Character counts, Dan Meers, who makes a living wearing a wolf costume and acting silly, told about 100 Iola fifth-graders Wednesday evening.
Meers, better known as Kansas City Chiefs mascot K.C. Wolf, was the featured attraction at USD 257’s annual D.A.R.E. (Drug Abuse Resistance Education) graduation.
He bounded onto the Bowlus Fine Arts Center stage amid hoops and hollers, dashed into the audience to give kids a hug or high five, before finally getting serious.
“Your life is like a coin,” Meers said. “You can spend it however you wish, but spend it wisely. Someday you’ll look back and you don’t want to have any regrets.”
The ABCs of success, Meers said, are attitude, behavior and character.
“Attitude is a checkup from the neck up,” he said. “Those who succeed have a positive attitude. It’s developed by how you think.
“Your thoughts determine your behavior,” Meers continued. “You can be a buzzard or a bee. A buzzard looks for dead animals to eat,” while “bees look for honey. You always find what you look for, and it’s just as easy to look for good things in people as it is the bad.”
People who succeed have a common denominator of making character a high priority, he concluded.
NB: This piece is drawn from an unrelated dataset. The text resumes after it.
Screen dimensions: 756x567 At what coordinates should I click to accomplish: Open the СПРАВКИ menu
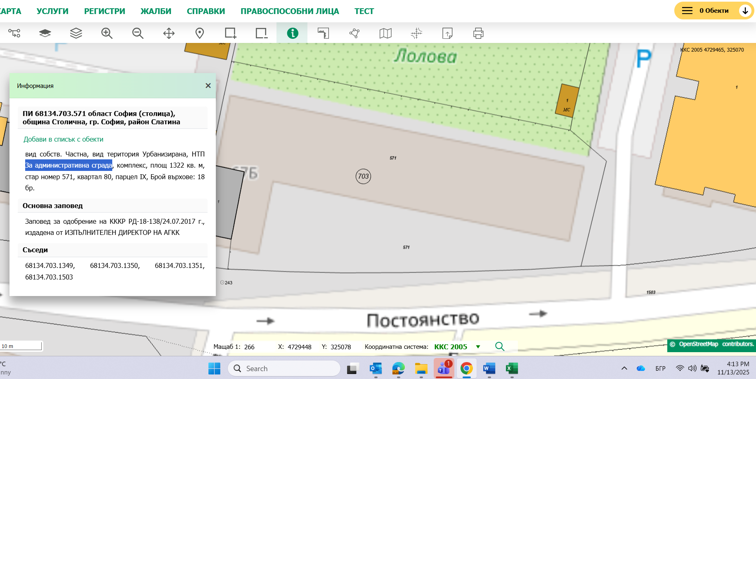pos(206,11)
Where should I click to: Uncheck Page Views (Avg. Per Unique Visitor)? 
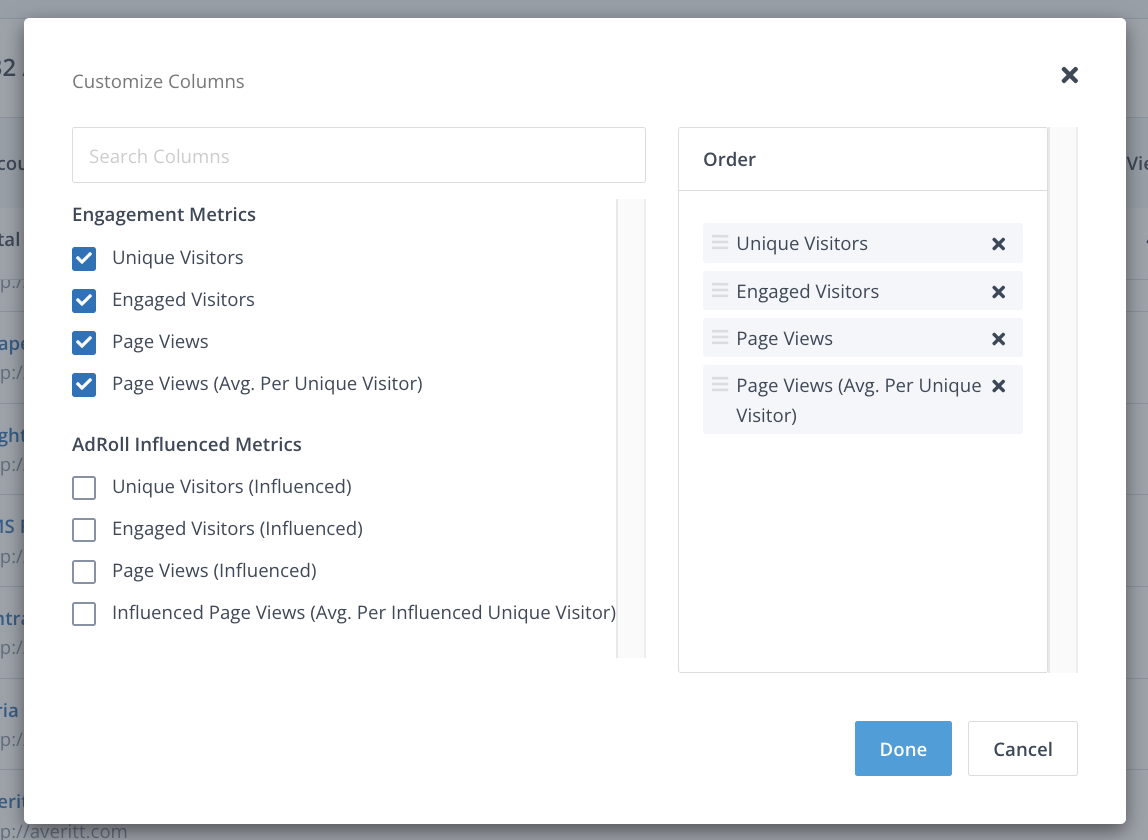coord(84,384)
“Character is who you really are. My mom and dad always told me that if you take care of your character, your reputation —what other people think of you — will take of itself.
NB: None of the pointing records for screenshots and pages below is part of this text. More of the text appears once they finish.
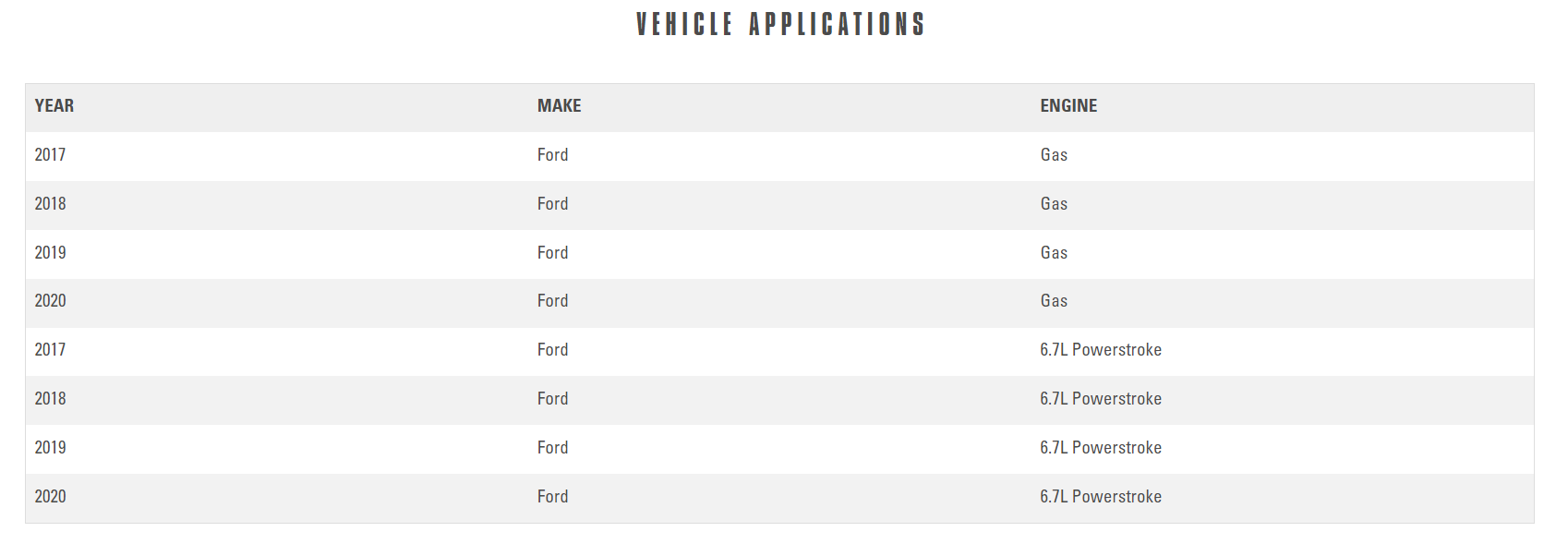
Task: Click Gas engine for the 2018 row
Action: [1054, 204]
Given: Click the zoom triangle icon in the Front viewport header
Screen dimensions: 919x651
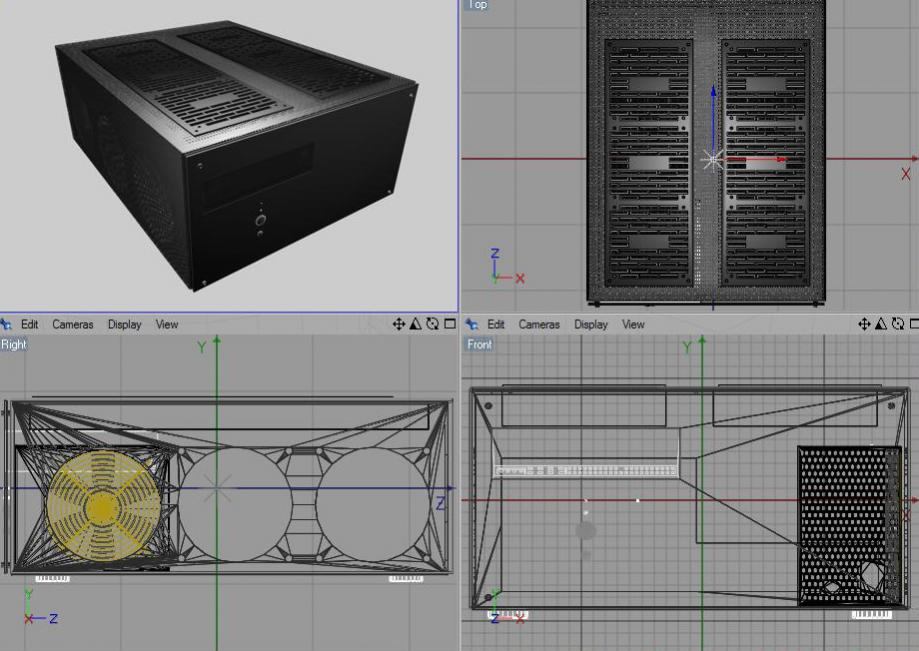Looking at the screenshot, I should pos(882,324).
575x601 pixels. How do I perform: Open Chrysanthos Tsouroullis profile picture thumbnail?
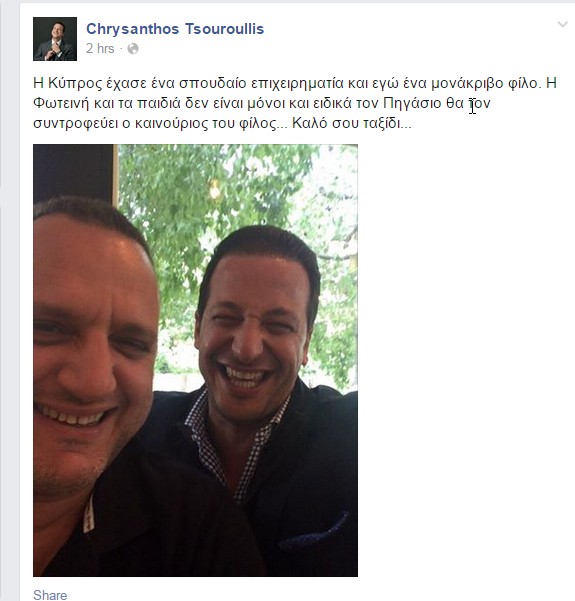tap(55, 39)
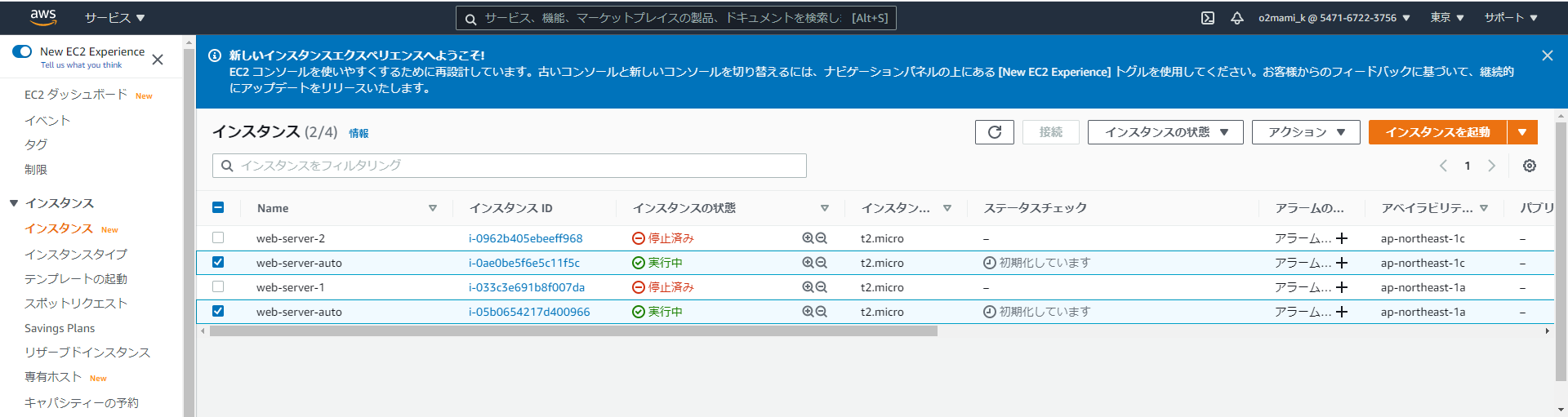Click the インスタンスを起動 button
1568x417 pixels.
pos(1437,132)
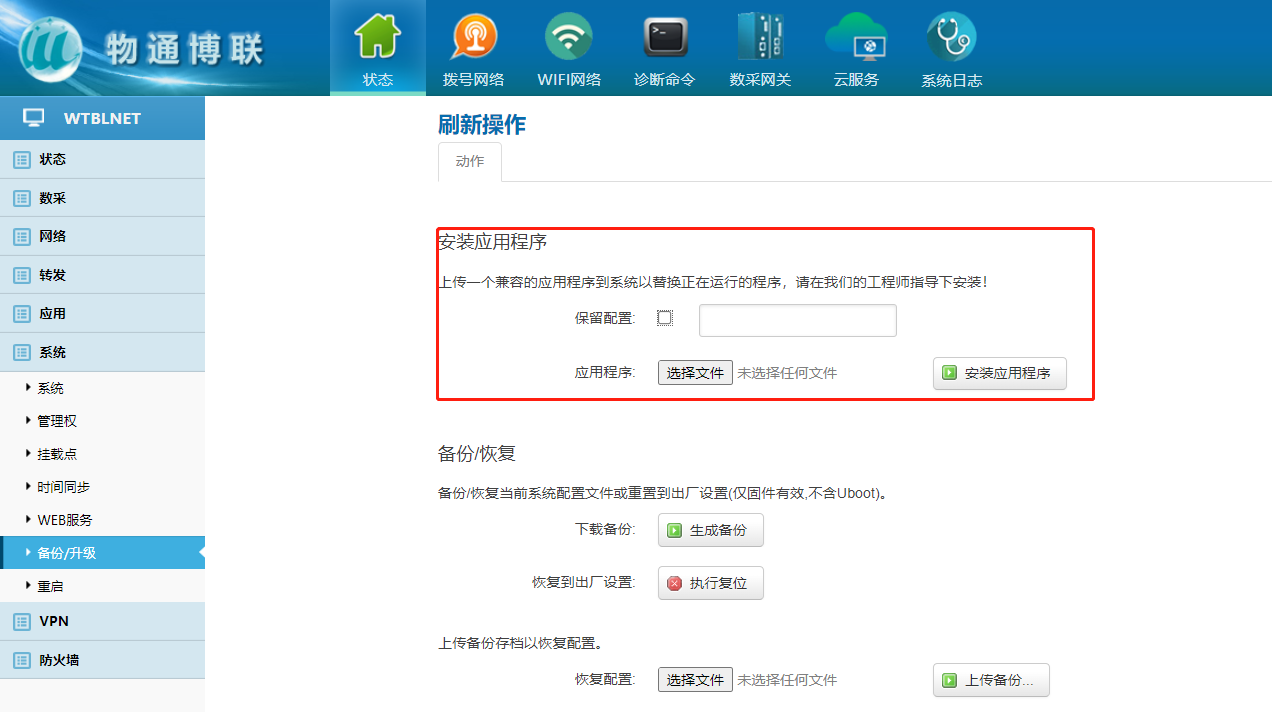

“Bad company corrupts good character, so choose your friends wisely. Make good choices, and good things will happen to you.”
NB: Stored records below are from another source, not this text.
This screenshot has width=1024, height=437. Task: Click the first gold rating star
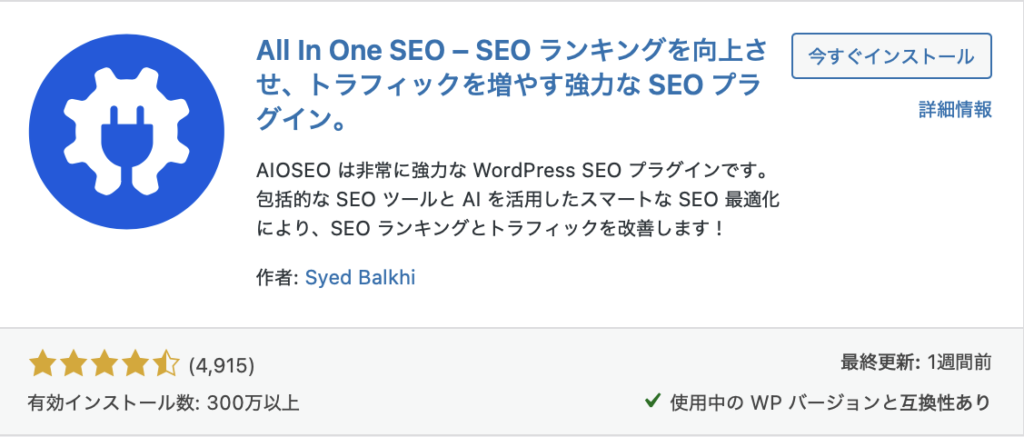tap(41, 363)
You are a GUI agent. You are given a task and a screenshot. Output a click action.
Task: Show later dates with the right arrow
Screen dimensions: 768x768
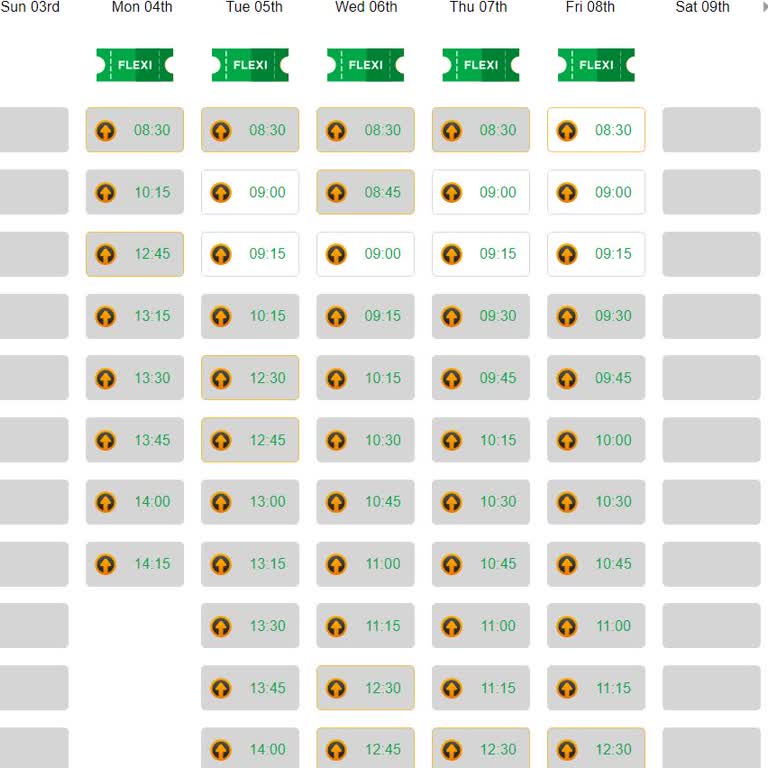point(765,8)
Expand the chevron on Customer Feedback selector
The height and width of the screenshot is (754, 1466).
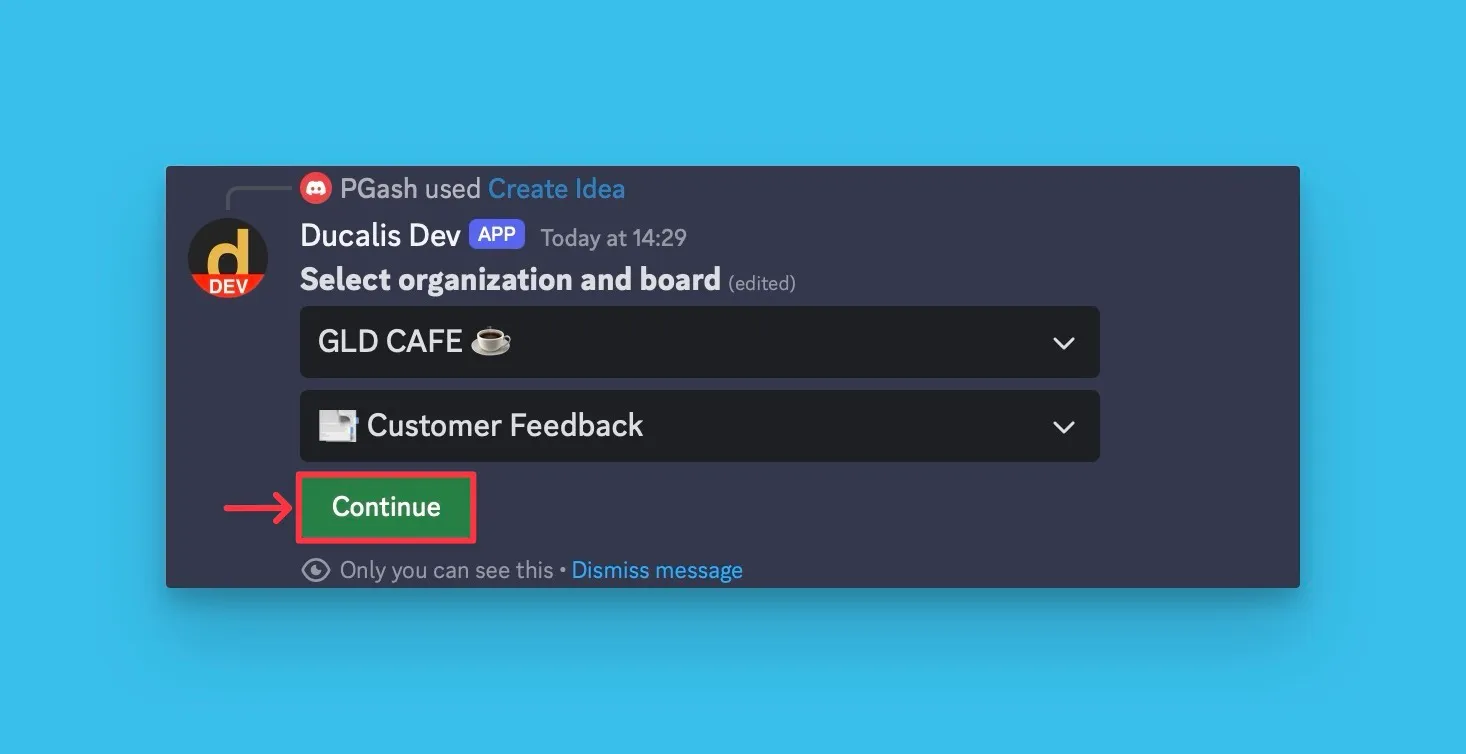(1064, 427)
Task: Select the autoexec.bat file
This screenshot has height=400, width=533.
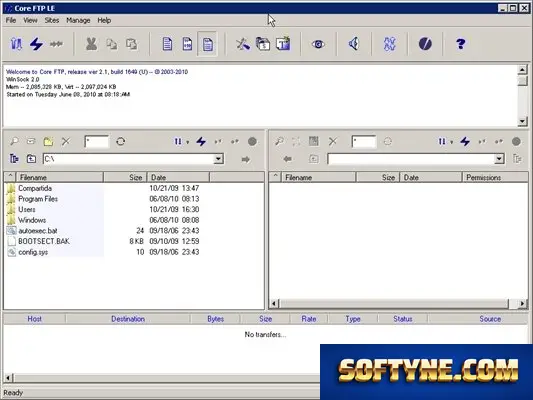Action: point(38,231)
Being a mascot covers the past 27 years of Meers’ life.
He was the Missouri University Tiger in college, spent a year performing in Busch Stadium in a bird outfit for the St. Louis Cardinals and for the past 22 years has been K.C. Wolf.
“Old mascots never die, they just smell that way,” Meers said with a giggle in explaining how even a summer outfit made of mesh quickly raised a sweat when he was sequestered inside.
In a much-awaited portion of Meers’ presentation, he called Nic Zimmerman, a Jefferson Elementary fifth-grader, to the stage. With animated cooperation, Meers showed how he dressed before games and appearances by putting the costume on young Zimmerman.
“I think I’ve found my successor,” Meers said, as Zimmerman gyrated and took a bow.
D.A.R.E. instructor Mike Ford led the fifth-graders in the D.A.R.E. dance, accompanied by Aretha Franklin’s “Respect,” and diplomas were awarded.